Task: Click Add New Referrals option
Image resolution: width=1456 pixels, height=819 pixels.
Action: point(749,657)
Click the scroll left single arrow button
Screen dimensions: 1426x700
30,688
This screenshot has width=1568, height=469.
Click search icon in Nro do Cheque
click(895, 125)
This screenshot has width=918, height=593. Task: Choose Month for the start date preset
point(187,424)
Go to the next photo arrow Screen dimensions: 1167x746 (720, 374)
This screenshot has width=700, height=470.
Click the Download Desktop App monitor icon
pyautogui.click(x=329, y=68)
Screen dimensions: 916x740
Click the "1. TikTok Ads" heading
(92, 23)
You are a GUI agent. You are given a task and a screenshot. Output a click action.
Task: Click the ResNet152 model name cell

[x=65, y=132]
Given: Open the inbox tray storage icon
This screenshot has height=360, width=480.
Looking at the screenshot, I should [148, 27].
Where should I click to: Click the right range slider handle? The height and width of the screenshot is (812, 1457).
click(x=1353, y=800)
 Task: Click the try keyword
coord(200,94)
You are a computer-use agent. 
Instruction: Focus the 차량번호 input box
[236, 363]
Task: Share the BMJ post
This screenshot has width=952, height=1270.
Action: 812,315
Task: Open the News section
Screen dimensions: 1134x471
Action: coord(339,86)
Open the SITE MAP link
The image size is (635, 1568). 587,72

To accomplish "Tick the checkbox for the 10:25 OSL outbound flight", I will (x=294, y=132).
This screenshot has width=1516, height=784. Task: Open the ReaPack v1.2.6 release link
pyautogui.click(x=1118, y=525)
= = =
TASK GOAL: Within the material, how many lines hold the word "agent"? Only the number is needed.

WRITTEN RESPONSE: 2